It was dark out when we piled into the car. The early morning air was still cold even though it was mid-June. I was shivering in my shorts, which I wore because I knew it would get warm and stuffy as the day wore on. I had to coordinate my legwear with my brothers so that our skin didn’t touch while we sat next to each other because that would be too icky for words.
We were in for a long day ahead. We were driving from our house in Canarsie to the University of Illinois in Champaign-Urbana. This was the third and final time that we would spend the summer there while my father got his Masters degree in Economics.
It was a tight squeeze in the car. But at least that year we had a roof rack so we weren’t carrying stuff on our laps. The first year we went, I had a laundry basket with pots and pans sitting with me.
My dad was so intent on getting on the road before the morning rush (even though it was Saturday) that we were ready to pull away from the house at 4:30 am, just as Uncle Terry was arriving back home from his Friday night (or Saturday morning) out. We said our goodbyes, amused that our paths crossed at that hour.
As was our tradition, as Dad drove down our street, Mom began singing, ”We’re off to see the Wizard, the wonderful Wizard of Oz!” We joined in. One of the things that we were excited to be off to was McDonald’s. Brooklyn didn’t have one yet, but Champaign-Urbana did!

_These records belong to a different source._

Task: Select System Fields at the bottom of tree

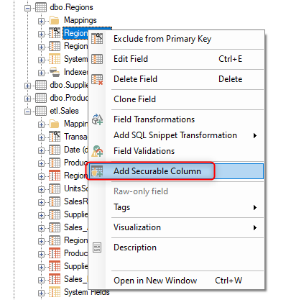Action: [x=87, y=292]
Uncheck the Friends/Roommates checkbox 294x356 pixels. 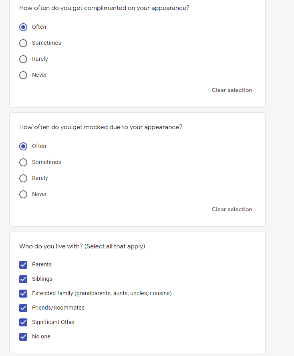23,308
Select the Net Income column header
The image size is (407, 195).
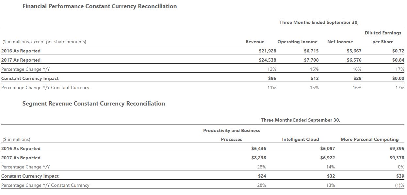[x=340, y=42]
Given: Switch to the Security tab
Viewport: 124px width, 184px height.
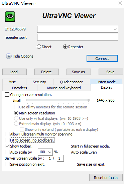Looking at the screenshot, I should pyautogui.click(x=39, y=82).
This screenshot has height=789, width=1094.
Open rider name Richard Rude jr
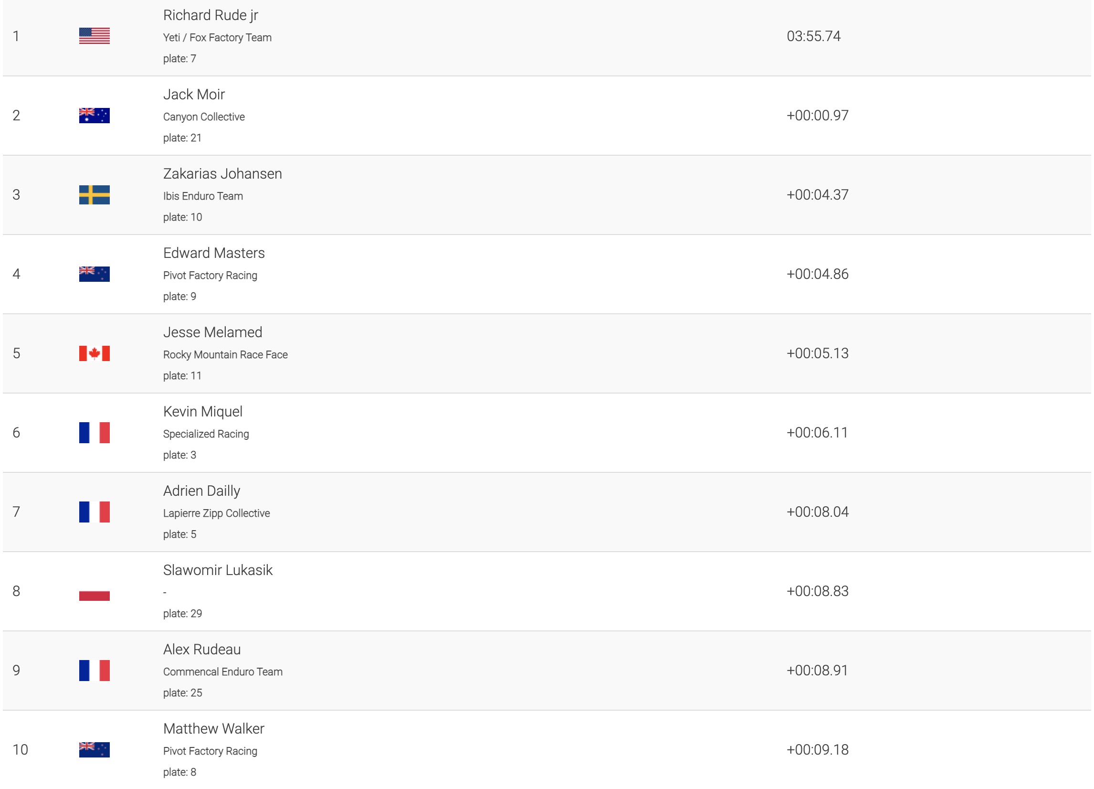(x=210, y=15)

We got on the Belt Parkway and headed toward the Verrazano Bridge. My parents had a plan for the trip and it was the same each of the three years. We would get on the road before dawn, make it to Pennsylvania for breakfast at a Howard Johnsons. Breakfast out was a treat – in 1970 eating breakfast out was rare for our family. Actually eating out at all was rare. After pancakes we got back in the car and drove the length of the Pennsylvania Turnpike. Pennsylvania is a very wide state to drive across, it felt like it lasted forever!
Then there was a small strip of West Virginia to pass through before getting to Ohio. Many years later, not long after I met Gary, I told him about the trips to Illinois and mentioned driving through West Virginia. He was incredulous. “No way! West Virginia isn’t there!” he claimed, he prided himself on his knowledge of geography. “Really! You are arguing with me when I drove through it!” I was even more incredulous. We pulled out one of those Rand McNally atlases and settled it. I didn’t imagine it, we did drive through a small piece of West Virginia.

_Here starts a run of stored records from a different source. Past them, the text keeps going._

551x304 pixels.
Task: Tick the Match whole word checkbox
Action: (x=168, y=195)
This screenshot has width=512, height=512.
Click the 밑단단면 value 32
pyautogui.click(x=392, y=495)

Actually it would be hard for me to forget that because one year we got stuck in horrible traffic just outside Wheeling, of all places. We were practically at a standstill and we didn’t know why. Cars were overheating. This was before the interstate highway had been completed so we were on a small two-lane road that went through the town. I think we eventually came to some construction that narrowed the road to one lane, so traffic had to stop and each way took turns. When you are taking an 800-mile road trip that kind of delay is particularly irritating. Fortunately we didn’t overheat because my father, who wasn’t the most patient man or knowledgeable about cars, would’ve totally blown a gasket.
We continued on into Ohio where we stopped at a Holiday Inn in the late afternoon. We went swimming in the motel pool, then had dinner and went to sleep. We’d get up early the next morning, but not as crazy early, and drive to a truck stop just over the border in Indiana for breakfast.
Each year the trip posed a unique challenge. One time, when I went to get my book out of the car after we checked into the motel, I locked the keys in the car. That led to some frantic time trying to break back in. Eventually, after some choice words and advice from some fellow travelers, my father was able to successfully manipulate a coat hanger to pop the lock. Crisis averted.
One year (before getting the roof rack that included a cover) we had duffel bags strapped to the roof of the car and it poured. It was a miserable time unpacking all the damp clothes when we finally arrived.
Another year we had a much more serious problem. My mom, who had arthritis, had a flare up and was in terrible back pain. I remember her begging my father to leave her in Indiana. “Just leave me here,” she cried. My father wouldn’t, of course. “Okay, take me to a motel and leave me there! Then you can come back and get me.” That wasn’t an option either, so we just kept going; my mom in agony, and the rest of us not knowing what to do.
We spent three summers in Champaign-Urbana. Two summers we lived on campus in graduate student housing and one summer in a sublet house. We spent most of the time at the huge outdoor pool, swimming and playing in the water with a whole lot of other kids whose dads were also attending summer school. Sweet Caroline and In the Year 2525 played again and again over the PA system – the soundtrack for that time of my life.
You know what’s funny? I don’t remember much about any of the trips back home – not where we ate, not where we stayed overnight. The only thing that stands out is recognizing we were getting close when we smelled the sulfur and chemicals – quite a difference from the smell of manure that greeted our arrival in the Midwest. We knew we were coming to our exit of the New Jersey Turnpike when the pungent, unpleasant smell of the refineries welcomed us back home.